### Task objective:
Beginning at the line that contains "Where should I click to: Click the Сформировать", transcribe every line up to the last one in the material below. Include no other lines.

### Provided material:
####################
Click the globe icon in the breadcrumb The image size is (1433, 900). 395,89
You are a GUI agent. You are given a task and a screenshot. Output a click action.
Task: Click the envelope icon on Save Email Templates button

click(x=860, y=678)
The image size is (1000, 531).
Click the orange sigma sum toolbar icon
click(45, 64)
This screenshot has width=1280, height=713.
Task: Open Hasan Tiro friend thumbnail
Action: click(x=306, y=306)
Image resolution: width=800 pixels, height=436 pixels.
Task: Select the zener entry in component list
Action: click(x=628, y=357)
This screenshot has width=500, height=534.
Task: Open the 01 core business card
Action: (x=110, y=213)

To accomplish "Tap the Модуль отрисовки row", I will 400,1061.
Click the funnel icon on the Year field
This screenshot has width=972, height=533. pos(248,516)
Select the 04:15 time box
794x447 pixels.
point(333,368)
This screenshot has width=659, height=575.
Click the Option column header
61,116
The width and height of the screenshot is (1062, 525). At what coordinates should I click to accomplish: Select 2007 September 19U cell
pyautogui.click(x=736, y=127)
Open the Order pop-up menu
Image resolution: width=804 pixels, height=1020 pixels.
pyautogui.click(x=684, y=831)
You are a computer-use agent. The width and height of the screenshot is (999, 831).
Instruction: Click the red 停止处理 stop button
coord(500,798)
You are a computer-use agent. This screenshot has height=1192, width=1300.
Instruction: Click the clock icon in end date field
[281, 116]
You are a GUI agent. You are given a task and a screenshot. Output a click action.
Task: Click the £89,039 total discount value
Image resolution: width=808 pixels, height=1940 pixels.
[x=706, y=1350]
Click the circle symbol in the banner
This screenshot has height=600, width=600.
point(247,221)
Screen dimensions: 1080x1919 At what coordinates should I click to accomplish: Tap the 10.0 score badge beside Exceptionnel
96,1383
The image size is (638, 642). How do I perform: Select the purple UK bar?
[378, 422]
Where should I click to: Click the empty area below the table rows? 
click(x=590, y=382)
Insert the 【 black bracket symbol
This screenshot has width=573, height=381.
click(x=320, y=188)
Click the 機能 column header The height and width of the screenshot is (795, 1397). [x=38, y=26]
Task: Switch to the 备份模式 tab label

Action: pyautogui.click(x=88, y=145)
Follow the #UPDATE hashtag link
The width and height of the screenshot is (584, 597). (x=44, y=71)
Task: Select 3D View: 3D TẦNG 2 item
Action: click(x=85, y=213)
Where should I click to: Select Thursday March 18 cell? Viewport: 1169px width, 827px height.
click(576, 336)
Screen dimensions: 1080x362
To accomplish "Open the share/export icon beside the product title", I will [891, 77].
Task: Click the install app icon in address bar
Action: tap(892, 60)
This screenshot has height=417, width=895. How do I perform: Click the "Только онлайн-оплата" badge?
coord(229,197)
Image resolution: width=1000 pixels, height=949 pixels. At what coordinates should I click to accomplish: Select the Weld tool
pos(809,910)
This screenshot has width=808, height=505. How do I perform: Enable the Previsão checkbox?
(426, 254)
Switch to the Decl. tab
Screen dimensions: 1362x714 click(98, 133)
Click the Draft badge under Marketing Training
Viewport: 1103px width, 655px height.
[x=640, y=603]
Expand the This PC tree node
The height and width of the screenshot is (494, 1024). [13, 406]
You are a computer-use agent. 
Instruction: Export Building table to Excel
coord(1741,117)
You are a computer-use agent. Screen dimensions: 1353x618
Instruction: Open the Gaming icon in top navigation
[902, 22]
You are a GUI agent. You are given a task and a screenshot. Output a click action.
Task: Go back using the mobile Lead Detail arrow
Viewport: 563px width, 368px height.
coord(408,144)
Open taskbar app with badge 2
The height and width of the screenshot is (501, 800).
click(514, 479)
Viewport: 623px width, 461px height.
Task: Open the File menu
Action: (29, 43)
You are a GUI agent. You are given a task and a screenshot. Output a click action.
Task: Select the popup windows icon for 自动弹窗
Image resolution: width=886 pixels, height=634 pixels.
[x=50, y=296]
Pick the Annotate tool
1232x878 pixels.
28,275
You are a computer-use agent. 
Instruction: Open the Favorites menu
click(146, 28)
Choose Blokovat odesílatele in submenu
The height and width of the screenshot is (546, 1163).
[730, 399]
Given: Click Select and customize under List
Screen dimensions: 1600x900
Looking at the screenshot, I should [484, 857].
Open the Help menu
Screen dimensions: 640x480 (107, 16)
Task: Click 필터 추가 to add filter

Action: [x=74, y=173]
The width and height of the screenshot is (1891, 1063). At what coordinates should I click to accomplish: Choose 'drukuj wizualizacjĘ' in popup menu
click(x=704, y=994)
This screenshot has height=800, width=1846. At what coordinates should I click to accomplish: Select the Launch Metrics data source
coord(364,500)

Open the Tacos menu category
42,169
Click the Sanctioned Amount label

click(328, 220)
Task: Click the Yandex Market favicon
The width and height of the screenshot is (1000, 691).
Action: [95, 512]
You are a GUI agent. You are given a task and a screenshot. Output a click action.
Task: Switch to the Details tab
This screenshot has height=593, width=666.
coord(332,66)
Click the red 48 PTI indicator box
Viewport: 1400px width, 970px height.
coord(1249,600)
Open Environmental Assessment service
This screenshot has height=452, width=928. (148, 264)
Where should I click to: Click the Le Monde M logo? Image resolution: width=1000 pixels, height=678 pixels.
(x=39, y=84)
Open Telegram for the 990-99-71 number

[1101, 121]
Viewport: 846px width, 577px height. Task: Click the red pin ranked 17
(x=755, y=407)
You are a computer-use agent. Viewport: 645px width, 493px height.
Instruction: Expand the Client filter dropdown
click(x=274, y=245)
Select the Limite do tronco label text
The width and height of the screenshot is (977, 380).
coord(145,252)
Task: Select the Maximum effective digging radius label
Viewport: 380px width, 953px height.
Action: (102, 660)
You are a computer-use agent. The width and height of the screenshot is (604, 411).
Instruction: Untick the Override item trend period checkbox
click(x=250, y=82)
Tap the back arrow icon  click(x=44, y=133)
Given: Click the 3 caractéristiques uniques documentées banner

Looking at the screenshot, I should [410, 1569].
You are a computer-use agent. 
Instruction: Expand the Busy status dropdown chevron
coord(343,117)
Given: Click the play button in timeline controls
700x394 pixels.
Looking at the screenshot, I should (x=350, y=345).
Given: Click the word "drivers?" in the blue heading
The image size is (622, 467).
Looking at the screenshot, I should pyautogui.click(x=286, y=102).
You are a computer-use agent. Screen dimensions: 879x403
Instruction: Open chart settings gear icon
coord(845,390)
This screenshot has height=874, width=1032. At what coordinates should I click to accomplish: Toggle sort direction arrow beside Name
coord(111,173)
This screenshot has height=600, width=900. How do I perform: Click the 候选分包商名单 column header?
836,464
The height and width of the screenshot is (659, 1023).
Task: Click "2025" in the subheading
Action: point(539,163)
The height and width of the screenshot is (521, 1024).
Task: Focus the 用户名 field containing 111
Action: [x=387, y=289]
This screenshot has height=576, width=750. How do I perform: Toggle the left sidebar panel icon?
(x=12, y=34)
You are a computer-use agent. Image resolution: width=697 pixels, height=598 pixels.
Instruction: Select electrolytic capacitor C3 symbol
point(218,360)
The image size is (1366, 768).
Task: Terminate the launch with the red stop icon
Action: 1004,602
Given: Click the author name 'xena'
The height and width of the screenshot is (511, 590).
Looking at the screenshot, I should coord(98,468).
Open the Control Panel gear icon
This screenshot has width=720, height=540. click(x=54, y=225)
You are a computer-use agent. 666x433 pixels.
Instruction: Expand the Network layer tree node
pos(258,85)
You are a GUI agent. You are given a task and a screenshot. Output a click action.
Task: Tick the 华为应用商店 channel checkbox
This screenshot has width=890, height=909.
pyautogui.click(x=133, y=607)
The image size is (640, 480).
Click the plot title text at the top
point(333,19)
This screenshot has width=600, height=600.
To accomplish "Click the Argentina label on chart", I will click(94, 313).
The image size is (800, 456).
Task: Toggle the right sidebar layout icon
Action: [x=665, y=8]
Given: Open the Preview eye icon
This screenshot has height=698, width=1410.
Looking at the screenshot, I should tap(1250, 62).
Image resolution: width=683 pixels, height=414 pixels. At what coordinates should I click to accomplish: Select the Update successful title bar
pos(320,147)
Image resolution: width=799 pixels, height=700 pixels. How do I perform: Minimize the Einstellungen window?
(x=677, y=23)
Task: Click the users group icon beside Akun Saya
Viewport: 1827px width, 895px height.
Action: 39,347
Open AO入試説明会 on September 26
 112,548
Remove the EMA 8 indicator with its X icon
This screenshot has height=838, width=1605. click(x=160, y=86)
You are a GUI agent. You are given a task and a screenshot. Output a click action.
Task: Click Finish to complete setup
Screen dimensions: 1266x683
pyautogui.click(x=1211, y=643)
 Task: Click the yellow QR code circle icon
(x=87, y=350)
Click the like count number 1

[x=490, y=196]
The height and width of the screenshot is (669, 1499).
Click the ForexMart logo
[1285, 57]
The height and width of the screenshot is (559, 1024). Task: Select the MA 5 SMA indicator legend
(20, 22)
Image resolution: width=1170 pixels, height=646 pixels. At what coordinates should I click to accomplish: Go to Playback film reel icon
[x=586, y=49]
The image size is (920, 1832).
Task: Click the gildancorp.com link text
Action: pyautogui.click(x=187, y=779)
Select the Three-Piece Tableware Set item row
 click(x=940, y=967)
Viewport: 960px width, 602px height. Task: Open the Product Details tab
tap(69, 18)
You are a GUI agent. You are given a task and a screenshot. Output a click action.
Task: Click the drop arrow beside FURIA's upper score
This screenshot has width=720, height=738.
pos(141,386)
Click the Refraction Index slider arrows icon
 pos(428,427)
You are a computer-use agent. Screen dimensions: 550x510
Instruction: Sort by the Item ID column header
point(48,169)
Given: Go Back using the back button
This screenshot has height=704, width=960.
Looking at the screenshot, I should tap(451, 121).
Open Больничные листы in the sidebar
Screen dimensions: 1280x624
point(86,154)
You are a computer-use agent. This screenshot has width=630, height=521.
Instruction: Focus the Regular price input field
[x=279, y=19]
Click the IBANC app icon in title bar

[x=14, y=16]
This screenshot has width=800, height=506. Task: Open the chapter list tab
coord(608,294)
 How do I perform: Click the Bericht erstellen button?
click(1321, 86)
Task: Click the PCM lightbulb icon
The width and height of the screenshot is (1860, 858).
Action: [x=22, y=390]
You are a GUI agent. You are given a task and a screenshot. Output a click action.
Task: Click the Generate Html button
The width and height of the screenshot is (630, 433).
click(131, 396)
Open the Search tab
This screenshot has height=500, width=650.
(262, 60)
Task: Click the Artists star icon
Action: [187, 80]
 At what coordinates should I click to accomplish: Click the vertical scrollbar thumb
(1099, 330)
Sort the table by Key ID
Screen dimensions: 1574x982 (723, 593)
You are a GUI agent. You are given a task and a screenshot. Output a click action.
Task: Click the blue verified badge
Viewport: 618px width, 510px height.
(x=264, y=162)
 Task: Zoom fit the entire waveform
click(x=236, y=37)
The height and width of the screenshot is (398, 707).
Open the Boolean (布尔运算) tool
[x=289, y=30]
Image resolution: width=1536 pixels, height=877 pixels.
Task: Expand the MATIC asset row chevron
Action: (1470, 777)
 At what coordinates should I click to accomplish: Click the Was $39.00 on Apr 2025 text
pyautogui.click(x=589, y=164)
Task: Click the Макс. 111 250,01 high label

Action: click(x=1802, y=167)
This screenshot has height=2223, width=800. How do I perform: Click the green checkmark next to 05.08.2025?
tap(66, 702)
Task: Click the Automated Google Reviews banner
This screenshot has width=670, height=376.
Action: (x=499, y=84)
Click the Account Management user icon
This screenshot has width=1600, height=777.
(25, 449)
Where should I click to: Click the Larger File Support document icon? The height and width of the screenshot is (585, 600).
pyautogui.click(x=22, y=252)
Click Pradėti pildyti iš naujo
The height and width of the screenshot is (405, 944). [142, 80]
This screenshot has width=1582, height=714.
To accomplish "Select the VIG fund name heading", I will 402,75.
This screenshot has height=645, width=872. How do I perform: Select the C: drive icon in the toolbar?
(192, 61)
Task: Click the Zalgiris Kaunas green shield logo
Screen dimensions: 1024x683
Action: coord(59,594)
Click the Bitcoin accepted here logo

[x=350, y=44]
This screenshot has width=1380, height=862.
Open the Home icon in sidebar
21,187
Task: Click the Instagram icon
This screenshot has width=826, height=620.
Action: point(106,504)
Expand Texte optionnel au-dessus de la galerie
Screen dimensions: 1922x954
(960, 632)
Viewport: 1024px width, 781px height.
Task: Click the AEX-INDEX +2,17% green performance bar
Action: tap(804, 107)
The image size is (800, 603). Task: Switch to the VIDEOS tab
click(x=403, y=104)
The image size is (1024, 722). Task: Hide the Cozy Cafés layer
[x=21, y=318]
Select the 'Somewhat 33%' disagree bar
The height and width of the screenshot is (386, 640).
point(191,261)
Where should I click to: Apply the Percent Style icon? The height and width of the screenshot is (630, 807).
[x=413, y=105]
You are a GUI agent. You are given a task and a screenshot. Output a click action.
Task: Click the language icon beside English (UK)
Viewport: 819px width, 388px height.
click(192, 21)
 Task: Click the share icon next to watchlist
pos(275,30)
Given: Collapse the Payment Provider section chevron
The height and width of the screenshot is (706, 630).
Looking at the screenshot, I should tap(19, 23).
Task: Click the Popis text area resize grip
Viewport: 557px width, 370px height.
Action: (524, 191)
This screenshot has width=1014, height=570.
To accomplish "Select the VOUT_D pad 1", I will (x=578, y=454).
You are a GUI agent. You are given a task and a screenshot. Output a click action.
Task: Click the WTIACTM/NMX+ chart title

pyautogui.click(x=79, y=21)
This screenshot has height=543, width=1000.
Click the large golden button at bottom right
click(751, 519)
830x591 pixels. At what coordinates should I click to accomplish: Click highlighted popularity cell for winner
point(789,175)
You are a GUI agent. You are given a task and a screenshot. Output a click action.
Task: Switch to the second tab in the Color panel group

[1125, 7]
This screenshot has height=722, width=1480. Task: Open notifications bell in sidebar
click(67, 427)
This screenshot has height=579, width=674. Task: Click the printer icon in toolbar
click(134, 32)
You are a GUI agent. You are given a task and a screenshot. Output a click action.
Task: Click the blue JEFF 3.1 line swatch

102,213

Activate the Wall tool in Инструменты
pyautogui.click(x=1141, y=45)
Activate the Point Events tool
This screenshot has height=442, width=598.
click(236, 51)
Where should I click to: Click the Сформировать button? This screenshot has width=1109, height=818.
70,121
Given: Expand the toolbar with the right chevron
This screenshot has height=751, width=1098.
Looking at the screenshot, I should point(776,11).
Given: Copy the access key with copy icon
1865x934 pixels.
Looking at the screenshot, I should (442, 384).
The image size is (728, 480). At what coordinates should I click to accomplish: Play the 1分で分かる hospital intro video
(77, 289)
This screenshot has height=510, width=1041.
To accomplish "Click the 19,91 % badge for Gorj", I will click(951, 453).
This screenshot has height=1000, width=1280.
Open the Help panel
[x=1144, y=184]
####################
### Output for this task:
Where should I click to: Click the Сформировать button? This screenshot has width=1109, height=818.
70,121
Given: Expand the toolbar with the right chevron
This screenshot has height=751, width=1098.
Looking at the screenshot, I should point(776,11).
Given: Copy the access key with copy icon
1865x934 pixels.
Looking at the screenshot, I should (442, 384).
The image size is (728, 480). At what coordinates should I click to accomplish: Play the 1分で分かる hospital intro video
(77, 289)
This screenshot has height=510, width=1041.
To accomplish "Click the 19,91 % badge for Gorj", I will click(951, 453).
This screenshot has height=1000, width=1280.
Open the Help panel
[x=1144, y=184]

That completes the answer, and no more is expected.